Accept, in This Moment, What Is …
Acceptance means that when you assess your life, you begin with realism and end with optimism. You start with an unbridled acceptance of what is. Operating from this real, sturdy platform, you open your mind to thinking optimistically about the future. This balance of realism and optimism will enable you to accept what is and work toward what can be.
You internalize the words of Viktor Frankl in Man's Search for Meaning. “When we are no longer able to change a situation,” observes the Austrian psychologist, “we are challenged to change ourselves.”
This is not acceptance in the sense of “I will resign myself to my lot in life, including a dead-end job, a dysfunctional relationship, and a lack of motivation to accomplish something better.” It is acceptance in the sense that “I will accept that at this point in time, my reality is exactly what I am experiencing, and nothing else. I will be realistic about where I am, right now, in my life, rather than fooling myself into believing I am experiencing something different. Armed with this difficult-to-accept-but-true knowledge about where I am, I will envision what is possible for me next and what I want to be in the future.”
“Be willing to have it so,” wrote the psychologist William James. “Acceptance of what has happened is the first step to overcoming the consequences of any misfortune.”

DATA SEGMENT =>

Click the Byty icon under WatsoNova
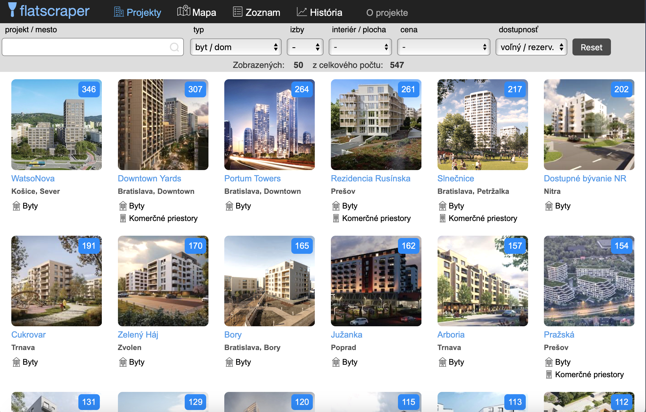The width and height of the screenshot is (646, 412). pos(16,206)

WORK TO DO =>
• A. From the passage on acceptance, reproduce word for word the part that opens with the words containing "Accept, in This" and closes with "what can be.".
• B. Write the next part of the passage on acceptance, picking up after its final sentence.

IN RESPONSE =>
• A.
Accept, in This Moment, What Is …
Acceptance means that when you assess your life, you begin with realism and end with optimism. You start with an unbridled acceptance of what is. Operating from this real, sturdy platform, you open your mind to thinking optimistically about the future. This balance of realism and optimism will enable you to accept what is and work toward what can be.

• B.
Acceptance has been defined as “the willingness to openly experience thoughts, feelings, physical sensations, and life events.” Acceptance means accepting yourself, your life, and others not as you would like them to be, but as they are.
If you want to be accepting of others, you must be able to unswervingly accept yourself. The converse is also true: numerous studies over the past century have revealed the strong correlation between an individual’s capacity to accept themselves as they are and to accept others as they are.
Malcolm X understood this connection. “We cannot think of being acceptable to others,” the human rights leader once shared, “until we have first proven acceptable to ourselves.”
… And Build Your Strength to Change It
Acceptance is the precursor of change. There is immense power in seeing the challenges of the world as they are and then acting toward yourself and others to create the world as you would like it to be. “Some men never seem to grow old,” wrote Shakespeare. “Satisfied, yet ever dissatisfied, settled, yet ever unsettled, they always enjoy the best of what is, and are the first to find the best of what will be.”
Discover some contentment with your life, even if it’s not 100 percent how you wish it to be right now. Ask yourself, What is positive in the world? Make a list. There are still some beautiful, kind people in it, for instance. Give them their due and pay more attention to them.
Then balance this contentment with the discontentment you feel about the world to renew your energy toward working for social change.
Own Your Life
Once Bill truly acknowledged that he was a POW in Vietnam, once he accepted that his life had been reduced to a fight for survival, he could own his life again instead of struggling psychologically against the dramatic turn it had taken and feeling like the victim of external forces.
“I always knew I was in prison, but after that voice, it just changed,” Bill shared. “I just wasn’t as miserable anymore, and I started to take care of business … I started to exercise as much as I could, and I tried to stay in touch with some of the guys.”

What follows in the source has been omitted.